(DATA EXCERPTS Opens)
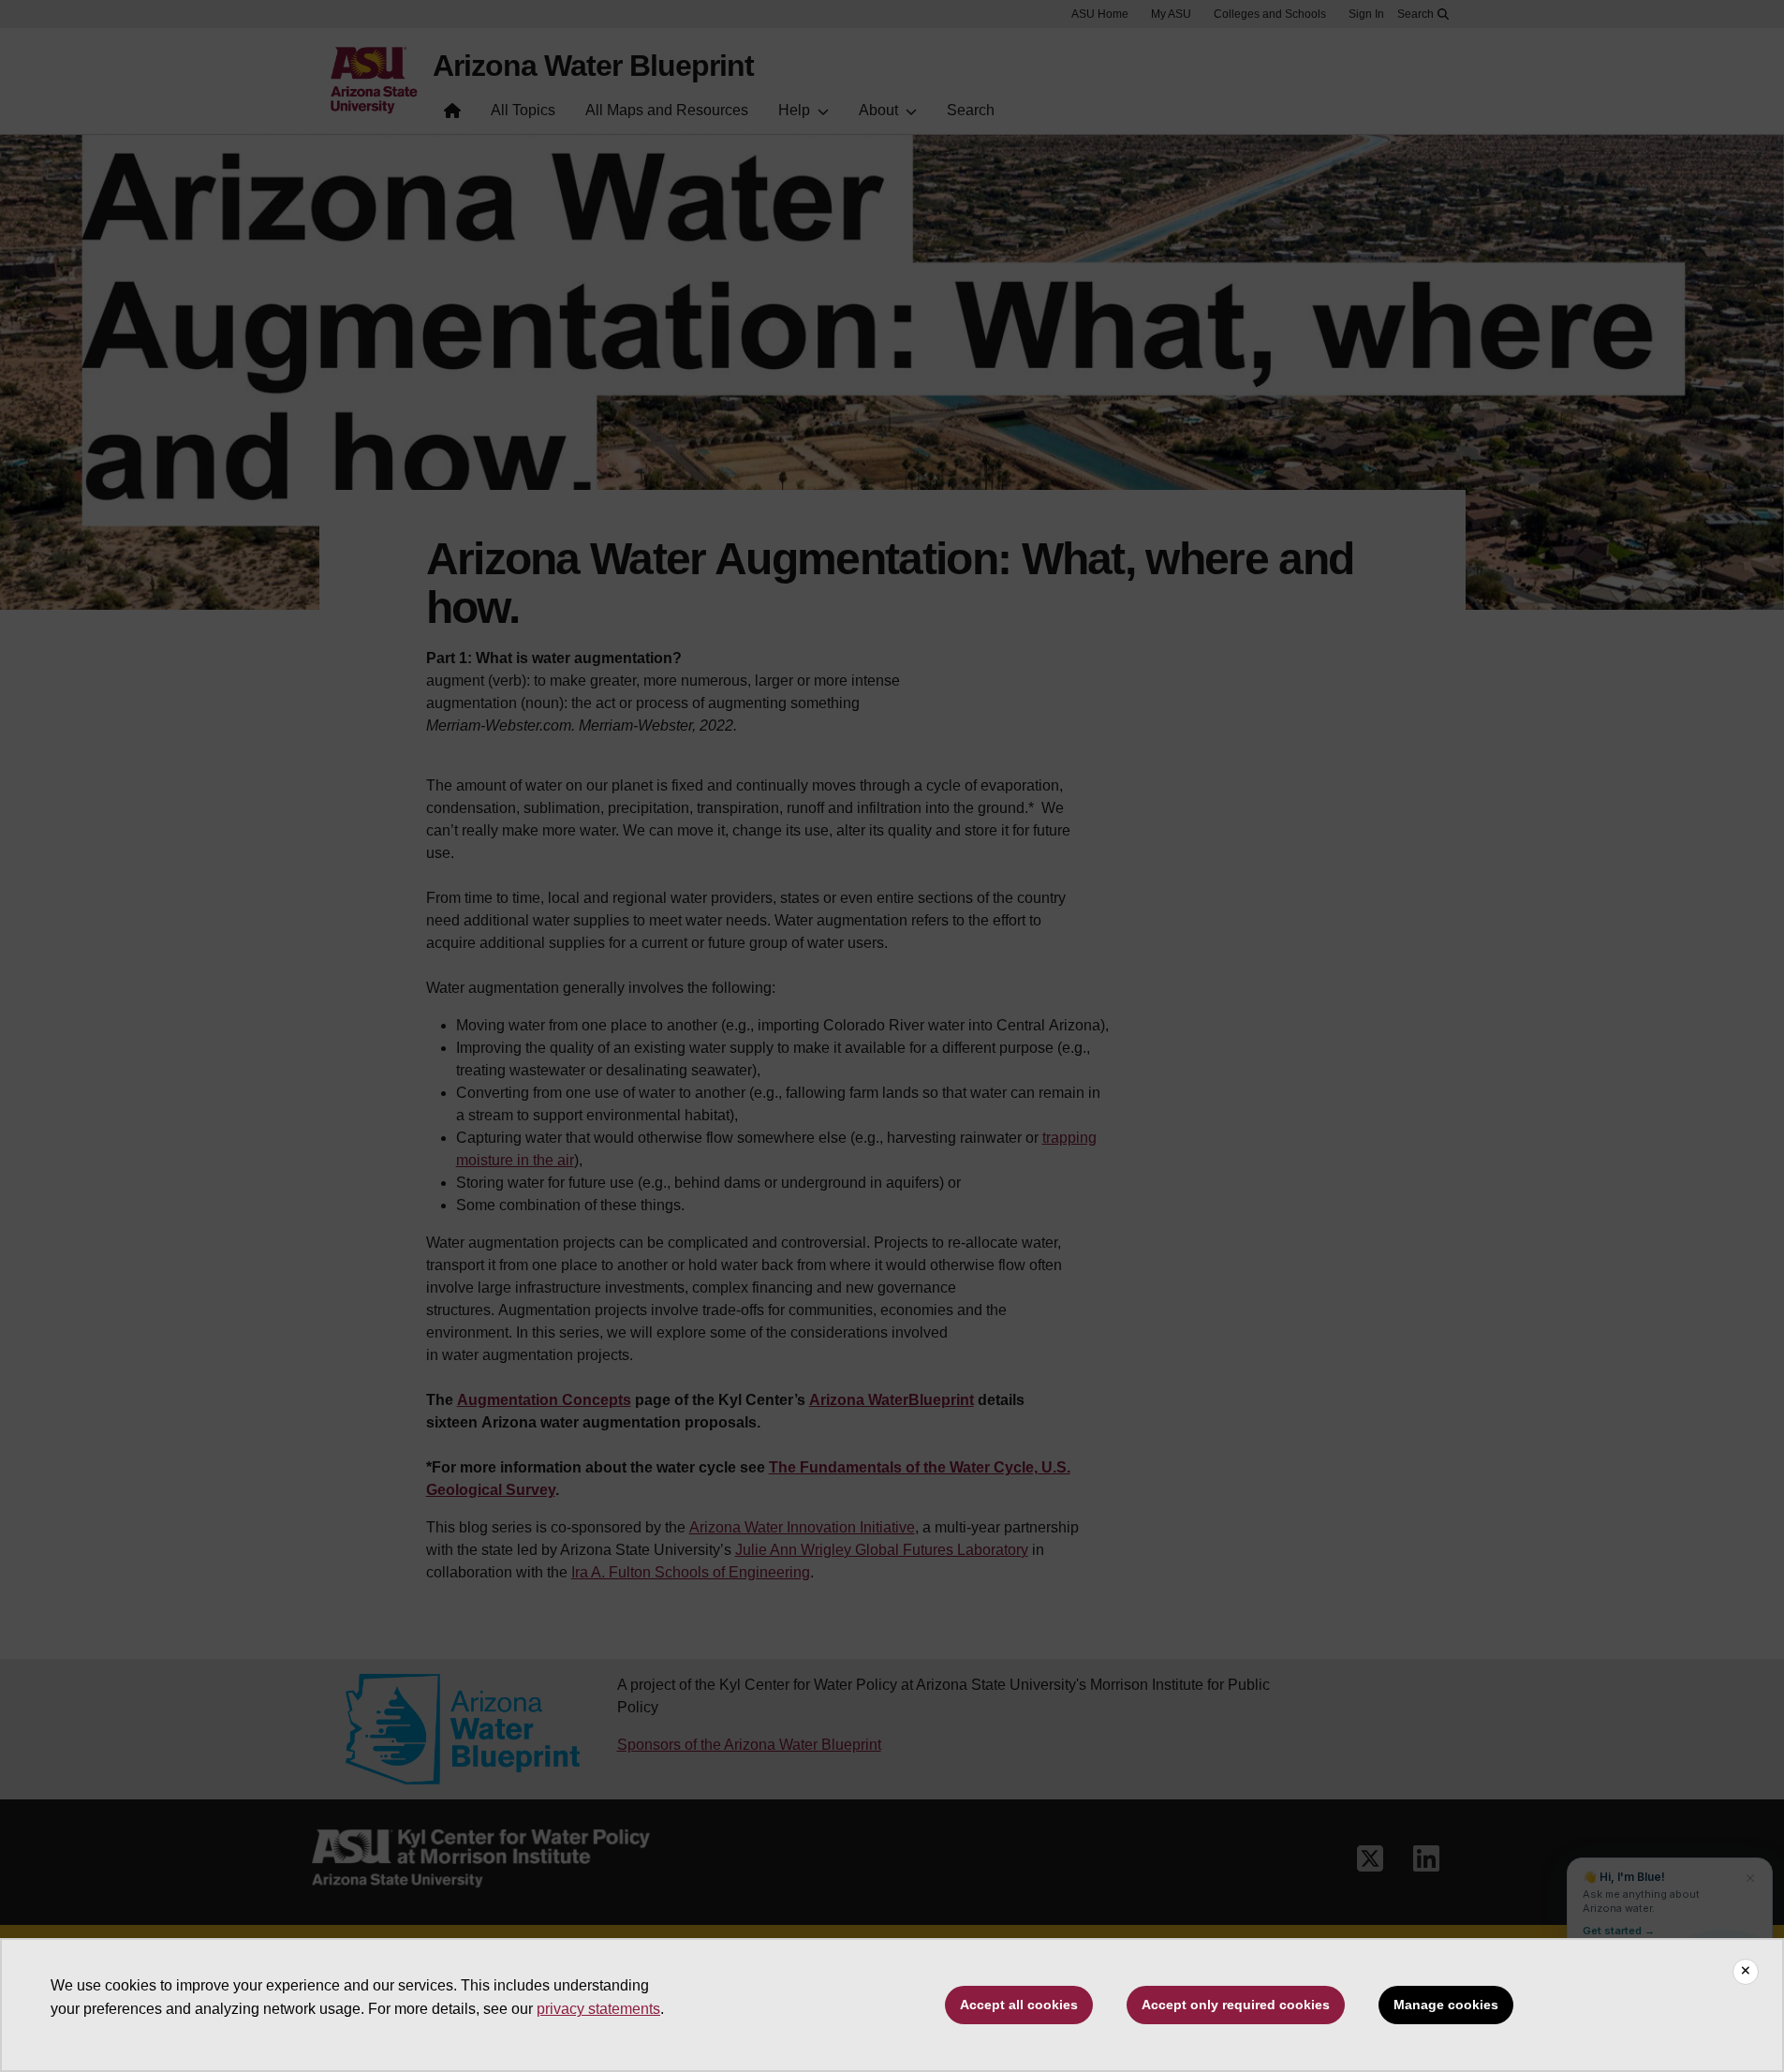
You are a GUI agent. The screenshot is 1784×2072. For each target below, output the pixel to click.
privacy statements (598, 2009)
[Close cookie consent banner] (1745, 1972)
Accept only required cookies (1236, 2004)
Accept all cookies (1019, 2004)
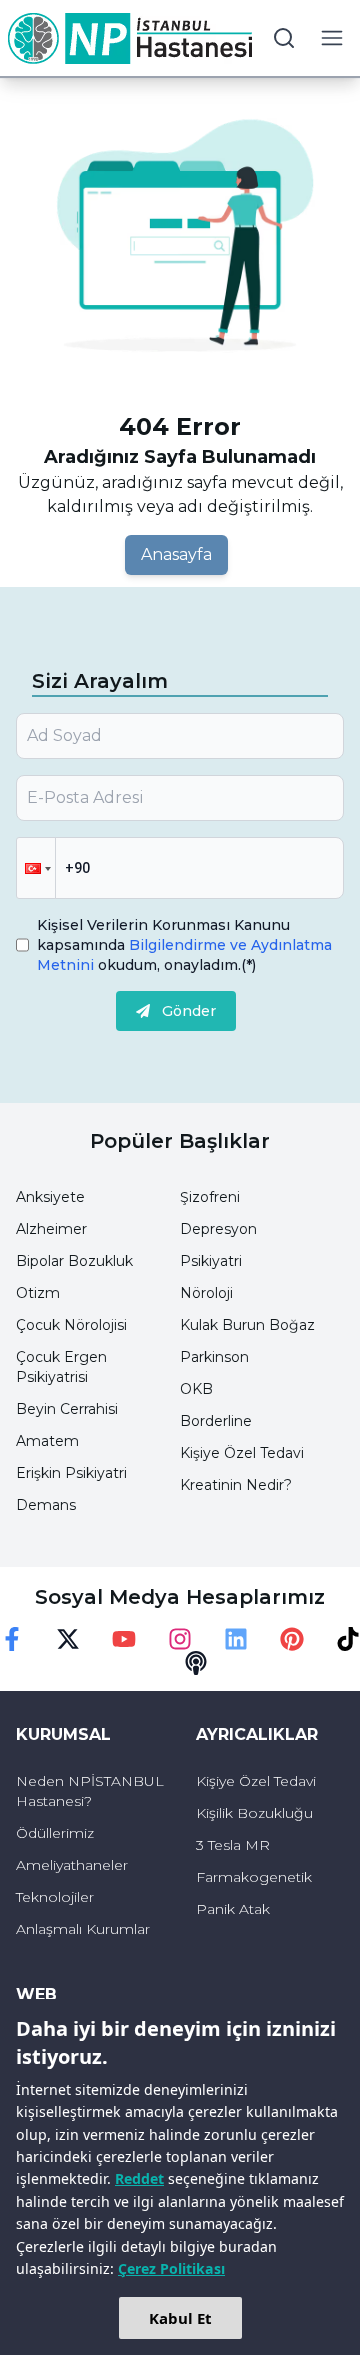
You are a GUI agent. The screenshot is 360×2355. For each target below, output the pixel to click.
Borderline (216, 1421)
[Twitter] (68, 1639)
(DATA EXCERPTS Closes)
Repeat the records in full, exactly as they appear, without the pictures.

COMPLETED EXERCISE.
You are a GUI agent. The screenshot is 1784×2072. For each target below, output the pixel to click.
privacy statements (598, 2009)
[Close cookie consent banner] (1745, 1972)
Accept only required cookies (1236, 2004)
Accept all cookies (1019, 2004)
You are a GUI agent. The screenshot is 360×2355. For each target below, output the pixel to click.
Borderline (216, 1421)
[Twitter] (68, 1639)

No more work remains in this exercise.